I meet his gaze steadily. "And every morning, I fell a little more in love with the man who asks God to help him be what Emma needs, who works himself to exhaustion trying to save a legacy he thinks he's already lost."
A sound escapes him—pain or protest or maybe both. "Don't."
"Don't what? Tell you the truth?" I press closer, brave or stupid or maybe both. "That's what you wanted, isn't it? Reality instead of romance novel fantasy?"
His hands come up to frame my face, rough and gentle all at once. "You deserve better than a man who's lost everything."
"You haven't lost everything." I cover his hands with mine, holding him there. "Not yet. Not unless you let go."
For a moment, I think he might kiss me again. His eyes drop to my mouth, and I feel his breath hitch. But then he pulls away, creating a distance that feels like miles.
"The realtor's coming Tuesday." His voice is steady now, controlled. "Figure we can be moved out by the end of the month."

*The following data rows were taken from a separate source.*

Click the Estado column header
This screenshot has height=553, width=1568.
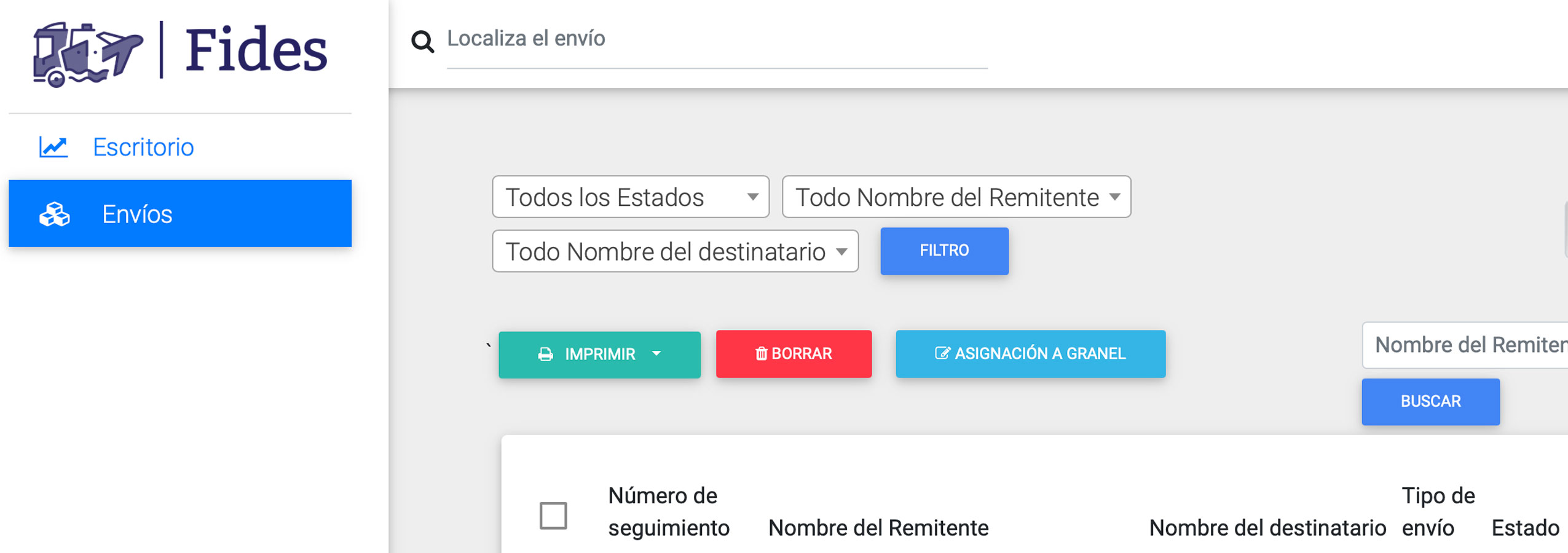coord(1525,528)
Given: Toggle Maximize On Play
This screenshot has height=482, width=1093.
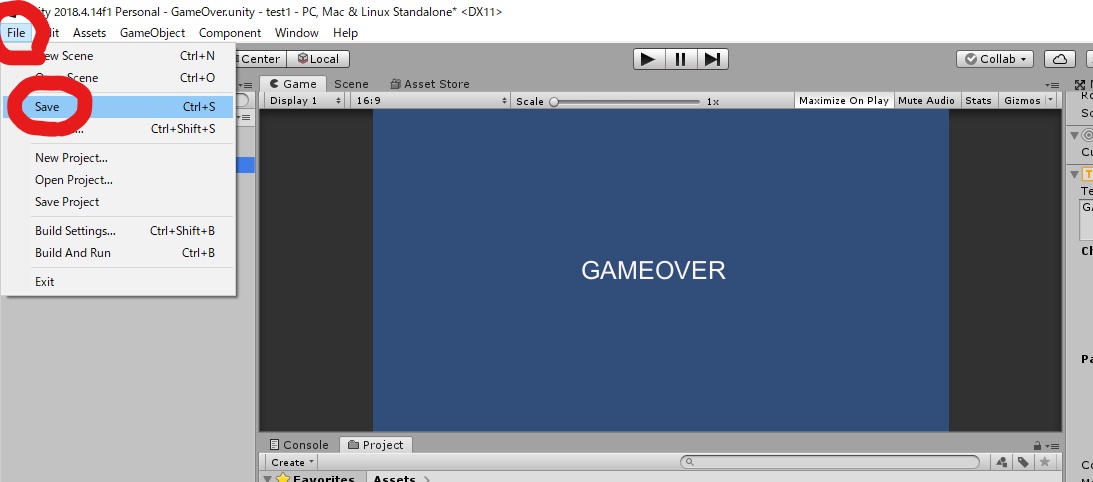Looking at the screenshot, I should tap(843, 100).
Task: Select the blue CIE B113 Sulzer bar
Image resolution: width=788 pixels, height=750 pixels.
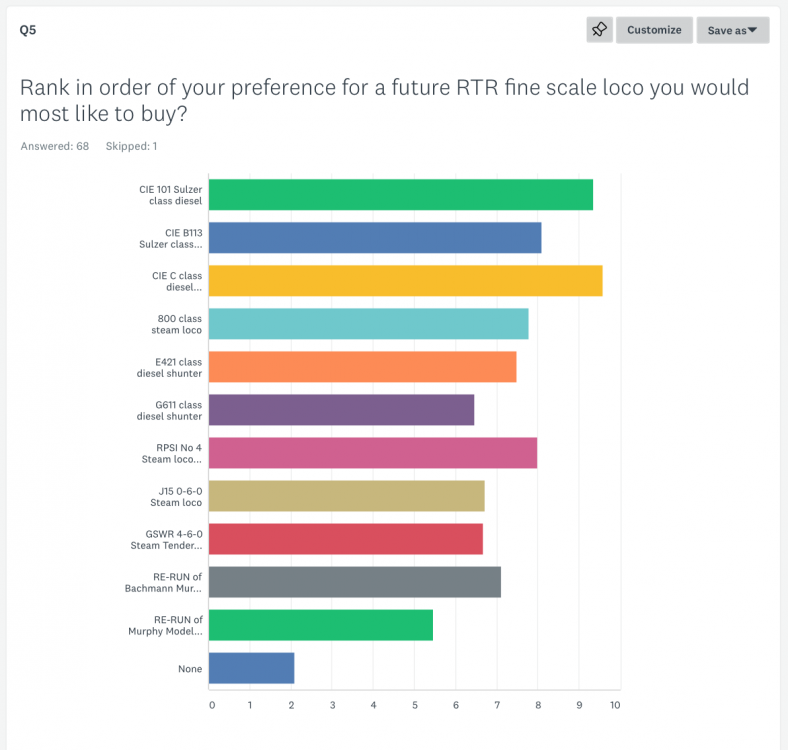Action: pyautogui.click(x=375, y=238)
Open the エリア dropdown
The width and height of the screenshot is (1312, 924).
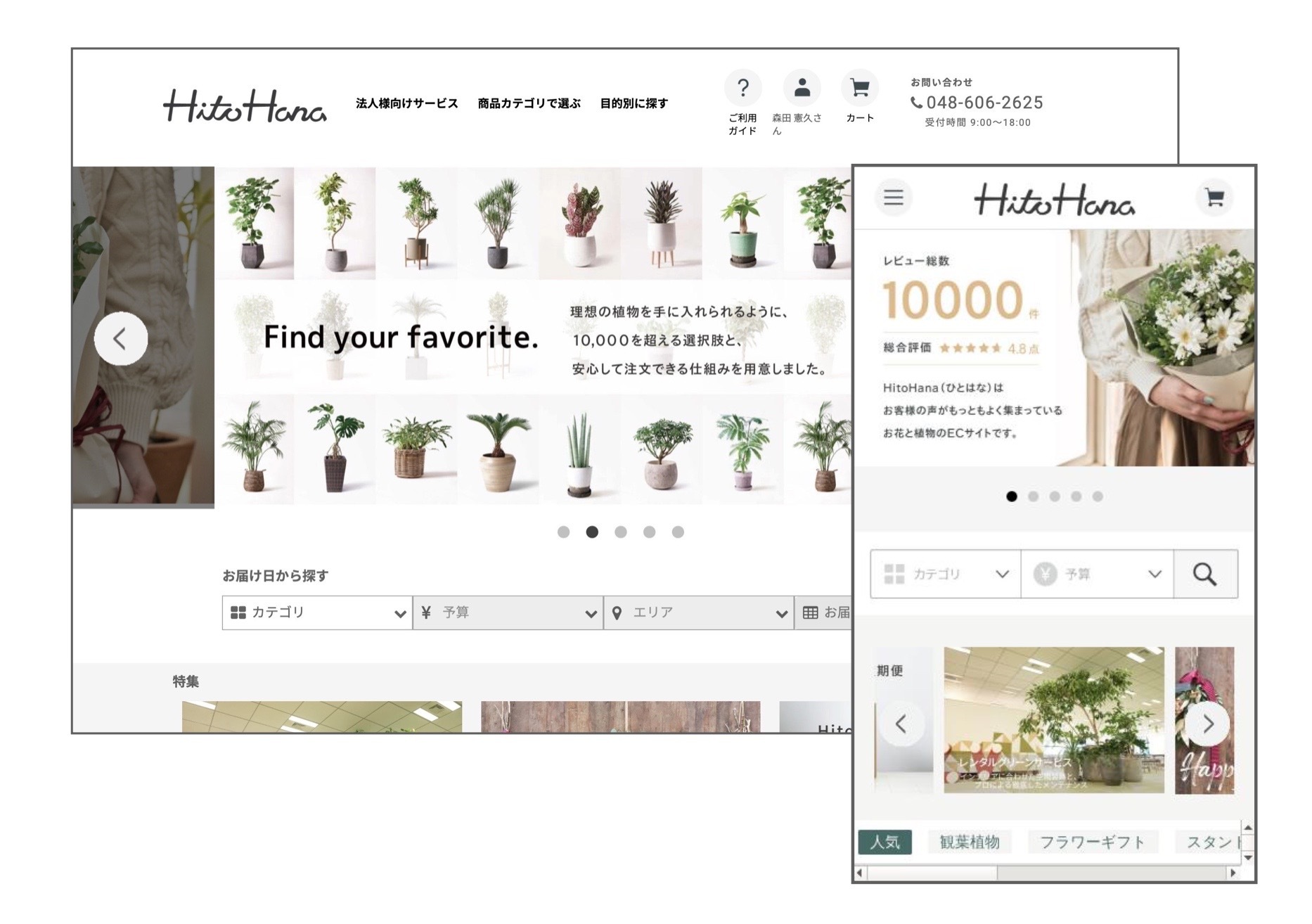point(699,612)

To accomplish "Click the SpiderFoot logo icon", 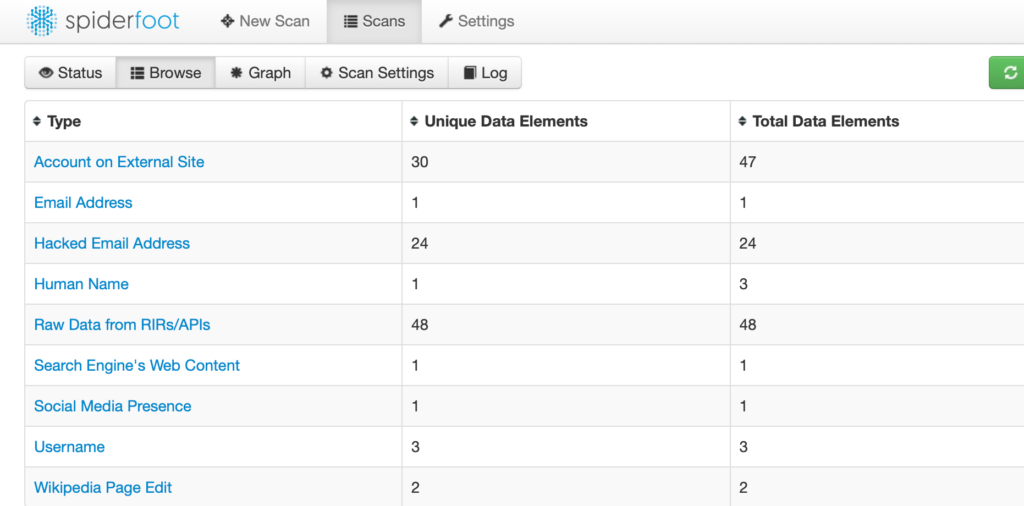I will click(41, 21).
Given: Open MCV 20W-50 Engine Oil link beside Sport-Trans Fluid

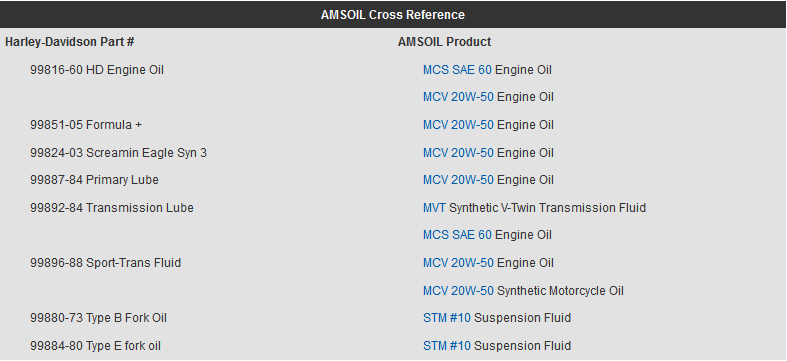Looking at the screenshot, I should pos(458,263).
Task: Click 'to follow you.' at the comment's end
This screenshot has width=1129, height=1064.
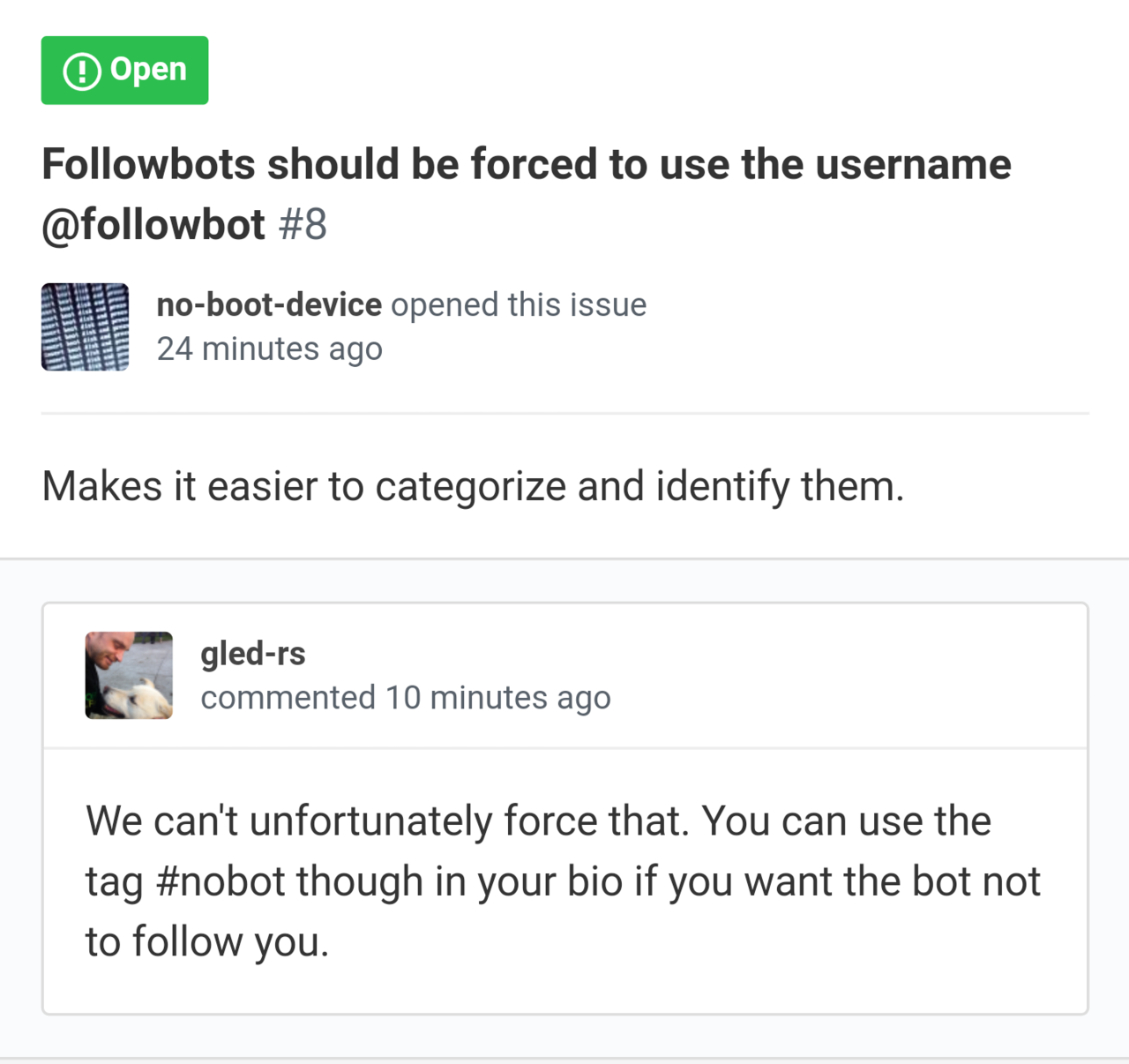Action: (207, 941)
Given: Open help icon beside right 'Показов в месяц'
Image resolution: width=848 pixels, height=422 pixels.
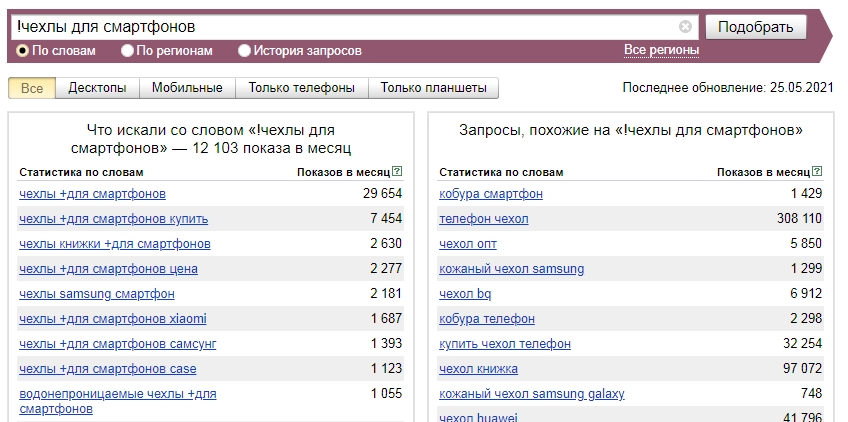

And just like that, reality crashes back in with all the subtlety of a Montana winter. I wrap my arms around myself, suddenly cold despite the morning sun streaming through my window.
"When do you head back?" he asks, and I hate how careful his voice sounds. Like he's handling something fragile. Like he's already practicing distance.
"I..." The words stick in my throat. Because the truth is, I don't want to go back. Not to Manhattan, not to my old life, not to a world that suddenly feels as artificial as my old cowboys doing sunrise yoga.
But looking at him now, seeing the walls coming back up behind his eyes, I realize maybe I don't have a choice. Maybe some stories don't get the ending you write for them, no matter how much truth you pour onto the page.